PARIS - Nicolas Sarkozy a déposé plainte jeudi contre le site "Nouvelobs.com" à la suite de la parution d'un article intitulé "L'obsession de Cécilia", a annoncé l'avocat du chef de l'Etat, Me Thierry Herzog, dans un communiqué.
Cet article affirme que le président de la République aurait adressé, quelques jours avant son mariage avec Carla Bruni, un SMS à son ex-épouse Cécilia l'enjoignant de revenir. "Si tu reviens, j'annule tout!", aurait écrit Nicolas Sarkozy. Le chef de l'Etat a épousé samedi Carla Bruni à l'Elysée.
Mesdames et Messieurs, hier à 19h13 la terre a tremblé, le temps s'est arrêté, la République a vascillé : le "TextoGate" allait-il tout emporter sur son passage?
Les faits sont clairs et apparemment connus de "source sûre", le journalisme français se devait de révéler la vérité aux Français, quitte à mettre en danger les institutions. Quel professionnalisme tout de même.
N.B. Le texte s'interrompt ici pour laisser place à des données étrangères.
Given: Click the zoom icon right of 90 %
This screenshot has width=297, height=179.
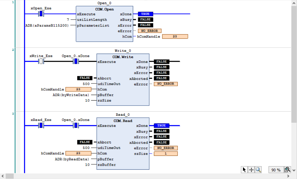Looking at the screenshot, I should 287,170.
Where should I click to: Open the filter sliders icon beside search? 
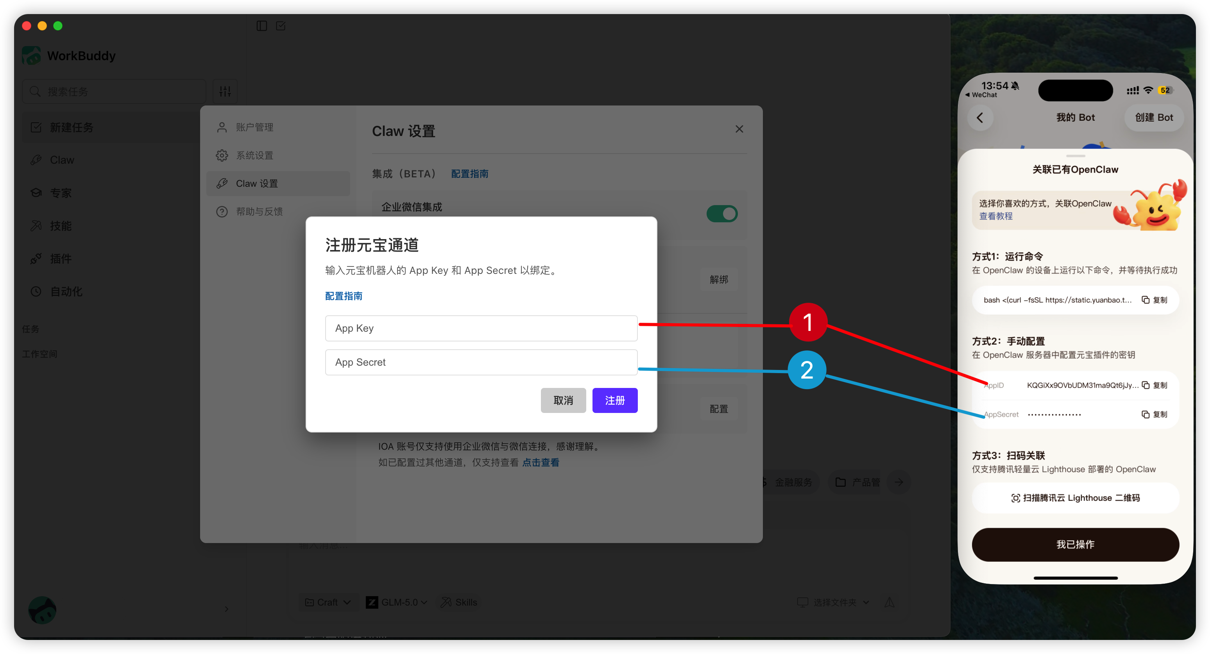[x=225, y=92]
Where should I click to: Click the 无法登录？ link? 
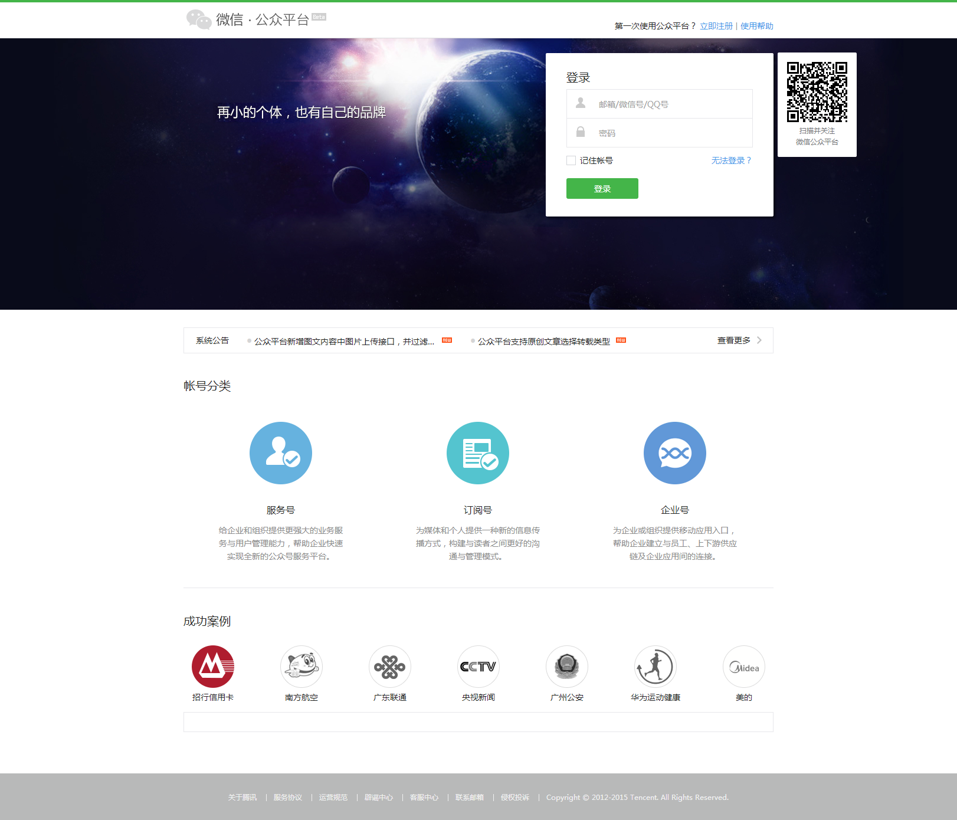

Gilbert Cesbron disait : "Il y a deux sortes de journalistes : ceux qui s'intéressent à ce qui intéresse le public ; et ceux qui intéressent le public à ce qui les intéresse - et ce sont les grands". Désormais nous pouvons dire qu'il existe un troisième type de journalistes : ceux qui n'intéressent qu'eux-mêmes. Alors que les récents sondages ont tendance à démontrer que les potins présidentiels ont plutôt tendance à ennuyer les Français, les journalistes, eux, ils aiment toujours autant!
Où se situe la frontière entre l'information et le respect de la vie privée? Dans le cas qui nous intéresse ici il n'y a même plus lieu à se poser cette question car, si cela dépasse de loin les limites de la décence que le bon sens devrait imposer aux journalistes, cela ne constitue en aucun cas une "information" ; c'est du potin, de la "people-ade" et rien de plus. Il fût un temps pas si lointain où un Président de la République pouvait entretenir sa fille cachée pendant quinze ans, au su de toutes les rédactions, sans que personne ne moucharde car il existait un respect, "oui môsieur". Aujourd'hui, à l'heure de la "société du spectacle", il y a fort à parier que si le président avait une maîtresse à qui il désirerait rendre visite, une foule de journalistes l'attendrait devant la porte, le micro entre les dents : "Monsieur le président votre femme est-elle au courant de votre double-vie? Le fait d'avoir une double-vie n'est-il pas incompatible avec la fonction présidentielle? Que dites-vous aux Français qui vous regardent et qui ne peuvent pas s'offrir une double-vie? et blablabla...". Quand les "faiseurs d'opinions" deviennent des colporteurs de ragots, c'est un pas de plus vers la débilisation de la société. Pouvons nous imputer cette dégradation de l'information aux seuls médias? Il est bien évident que notre cher Président y est lui aussi pour quelquechose.
Sarkozy a construit son ascension politique sur sa présence dans les médias, son action c'est avant tout de la communication. Il a affiché sa vie de famille dans les tabloïds, partout où il est allé il y avait toujours une caméra. Il a cru pouvoir jouer avec les médias mais maintenant ce sont les médias qui jouent avec lui. Il s'est rêvé le nouveau John Kennedy mais n'est devenu que la Paris Hilton française. Ils l'ont adoré lorsqu'il était sublime, lorsque la fortune lui souriait ; désormais ils le détruiront à la moindre occasion. Il a lié son action à son image, il a fait en quelquesorte un pacte avec le diable et il finira par en payer le prix. Pourquoi le président devenu un people comme les autres serait-il mieux traité qu'une vulgaire Britney Spears? Non, vraiment, remercions Sarkozy d'avoir à ce point subordonné le pouvoir politique à l'influence médiatique. Il y a trois semaines à peine il se baladait en Egypte déguisé en touriste-milliardaire américain aux bras de sa vedette du mannequinat de concubine, les sondages défavorables tombent et voilà qu'il se marie en cachette : quelle réactivité! Maintenant nous savons qui dirige réellement ce pays, les instituts de sondage et a fortiori les médias qui les payent.